Reporter: Rahma Anjaeni | Editor: Herlina Kartika Dewi
KONTAN.CO.ID - JAKARTA. Program investasi hijau (green investment) di wilayah Papua dan Papua Barat dengan mengembangkan empat komoditas unggulan, yaitu kakao, kopi, pala, serta rumput laut menarik perhatian banyak pihak. Investasi yang mengedepankan komitmen ramah lingkungan ini membuka peluang lebar tak hanya bagi pengusaha, tetapi juga bagi para petaninya.
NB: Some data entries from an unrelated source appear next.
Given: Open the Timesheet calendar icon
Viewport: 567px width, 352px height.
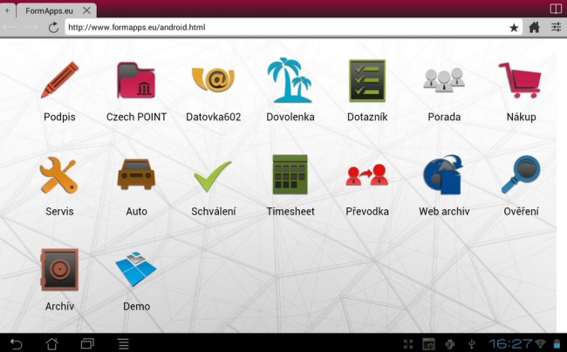Looking at the screenshot, I should point(290,175).
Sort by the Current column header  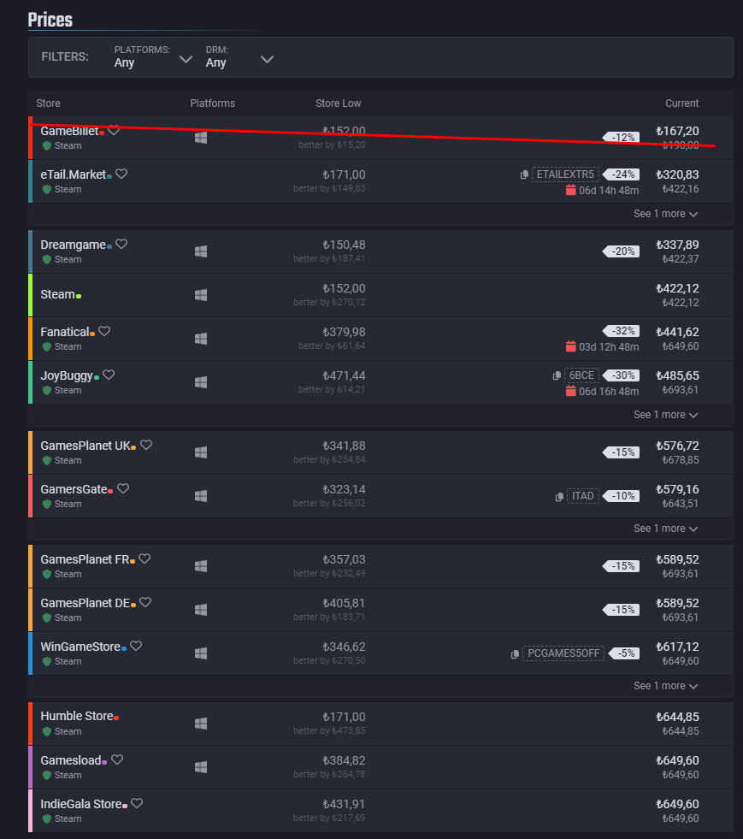[681, 103]
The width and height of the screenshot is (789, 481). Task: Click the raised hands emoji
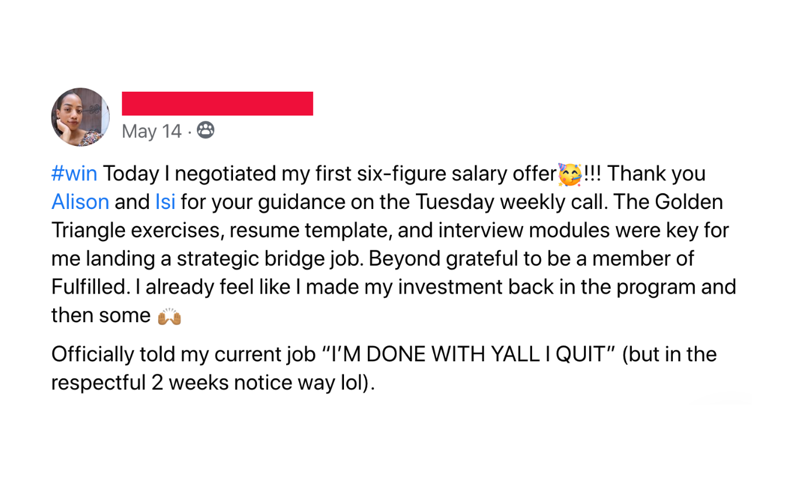pyautogui.click(x=169, y=316)
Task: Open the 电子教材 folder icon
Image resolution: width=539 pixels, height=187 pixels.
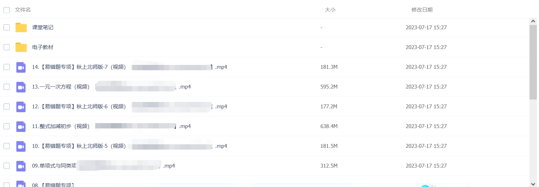Action: (x=21, y=47)
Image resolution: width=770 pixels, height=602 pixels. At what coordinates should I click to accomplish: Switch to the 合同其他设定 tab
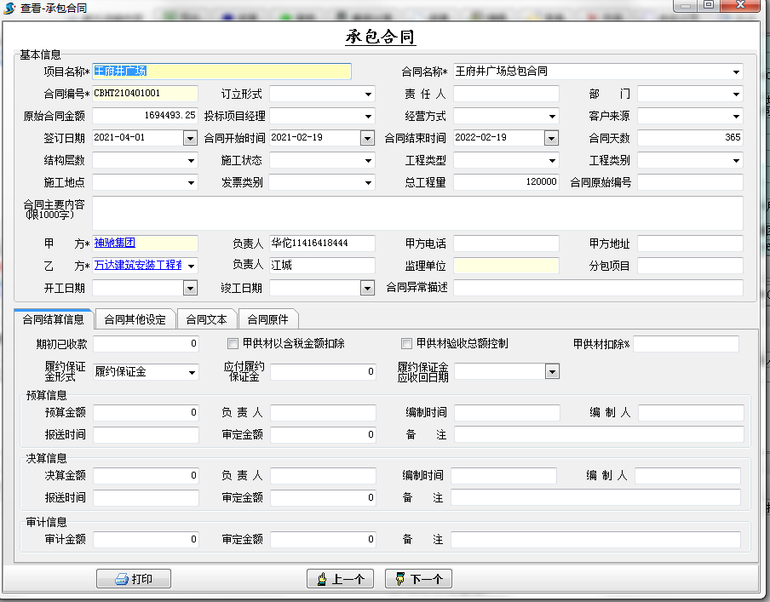pyautogui.click(x=135, y=320)
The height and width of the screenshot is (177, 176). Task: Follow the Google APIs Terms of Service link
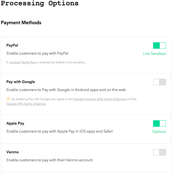tap(26, 104)
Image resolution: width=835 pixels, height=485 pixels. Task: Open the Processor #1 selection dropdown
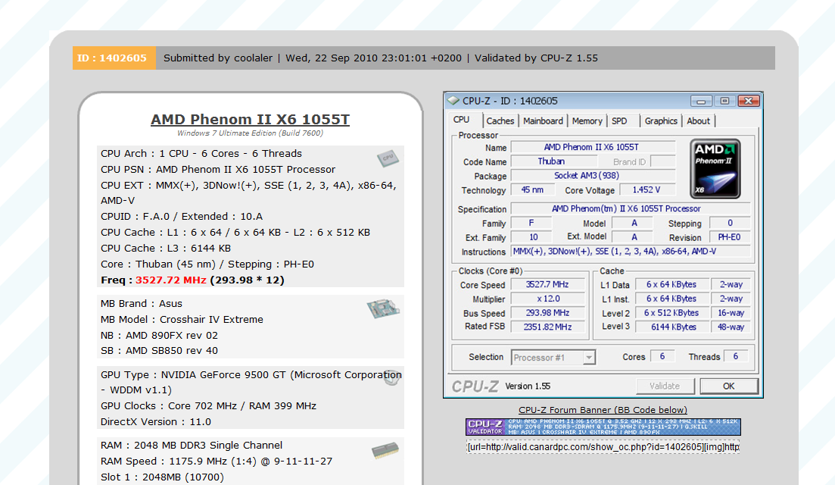pyautogui.click(x=553, y=358)
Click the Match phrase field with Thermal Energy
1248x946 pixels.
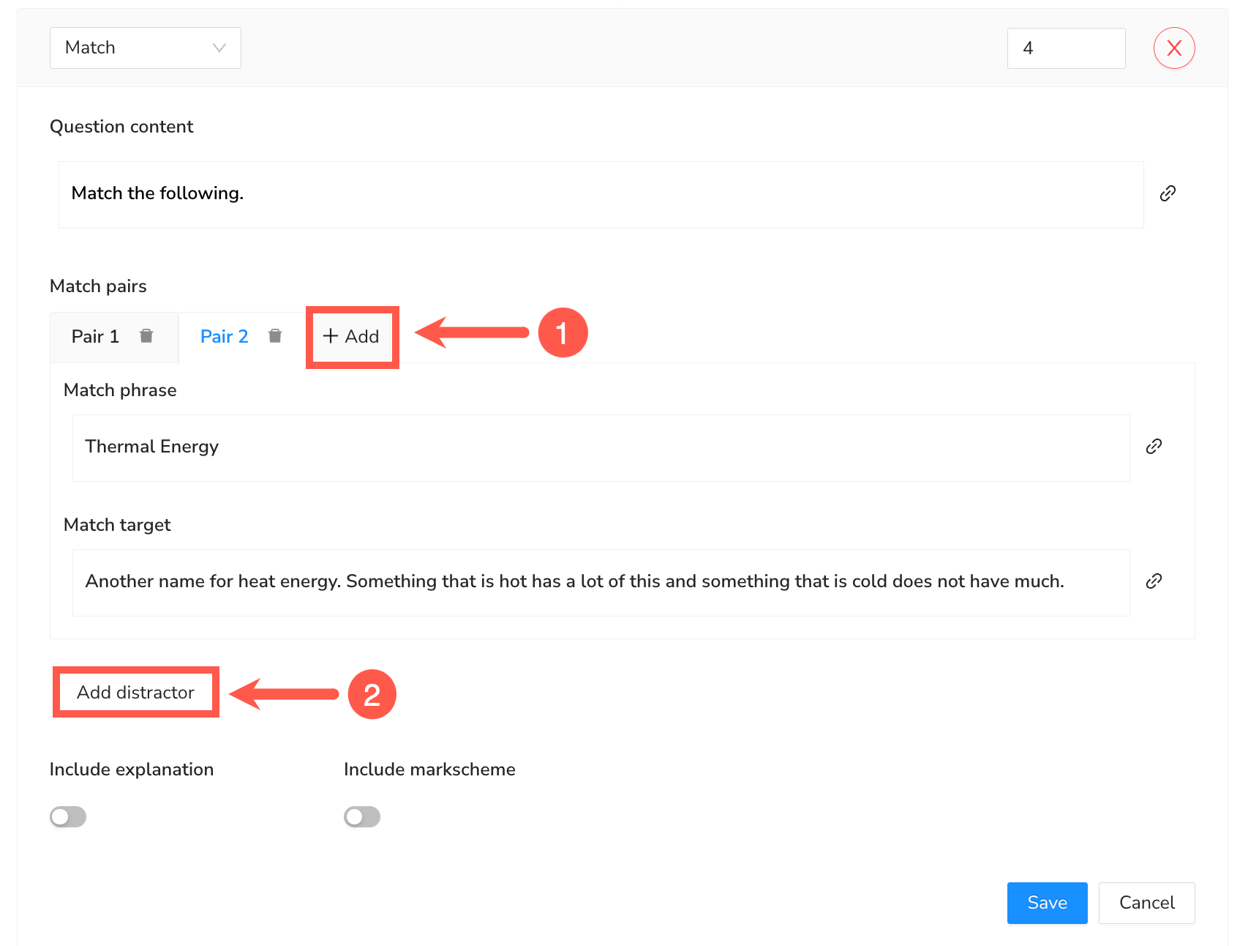click(600, 447)
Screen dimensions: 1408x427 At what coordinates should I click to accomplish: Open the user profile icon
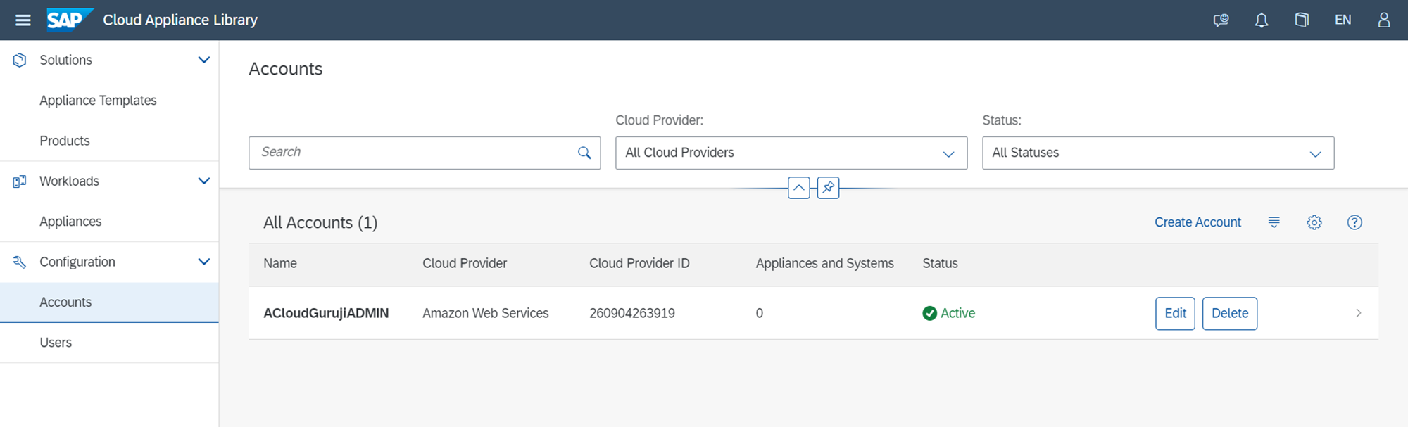pos(1383,20)
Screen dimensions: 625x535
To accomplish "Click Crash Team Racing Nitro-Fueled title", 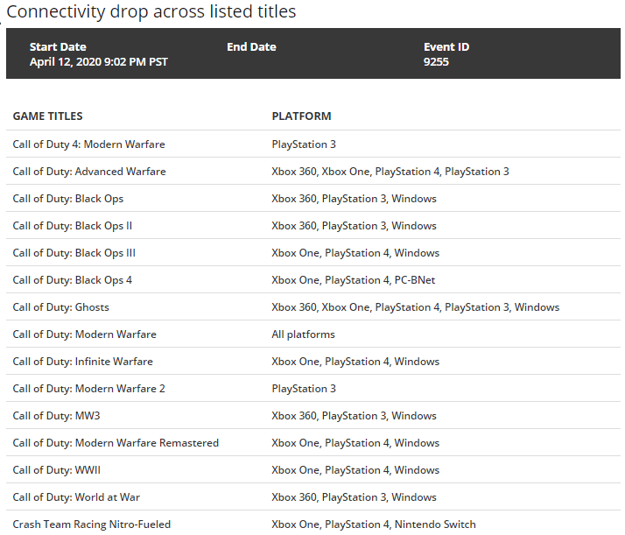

Direktur PT Olam Indonesia Vijay Karunakaran mengungkapkan, pihaknya akan mendukung program apapun yang dapat meningkatkan produksi cokelat di Indonesia, termasuk program investasi hijau ini.
Meskipun akan memakan biaya investasi serta menghadapi risiko yang lebih besar apabila dibandingkan dengan bisnis seperti biasanya (business as usual), tetapi bentuk investasi ini tidak akan merusak lingkungan dan secara tidak langsung akan membantu memberdayakan para petani lokal.
Baca Juga: Perusahaan kosmetik masih temui sederet tantangan investasi hijau di Indonesia
"Investasi hijau merupakan salah satu bentuk nyata dalam menjaga hutan dan membantu meningkatkan kesejahteraan masyarakat lokal melalui komoditas kakao. Ini sejalan dengan fokus kegiatan Cocoa Compass Olam yang bertujuan mendukung peningkatan pendapatan petani dengan tetap menjaga kelestarian alam," ujar Vijay di Sorong, Kamis (27/2).
Namun, untuk saat ini Vijay belum dapat menakar nilai yang akan diinvestasikan di dalam investasi hijau ini. Pasalnya, pihaknya masih ingin melihat lebih jauh seberapa banyak petani yang ada di Papua dan Papua Barat, serta strategi apa saya yang dapat dilakukan untuk membantu petani ini.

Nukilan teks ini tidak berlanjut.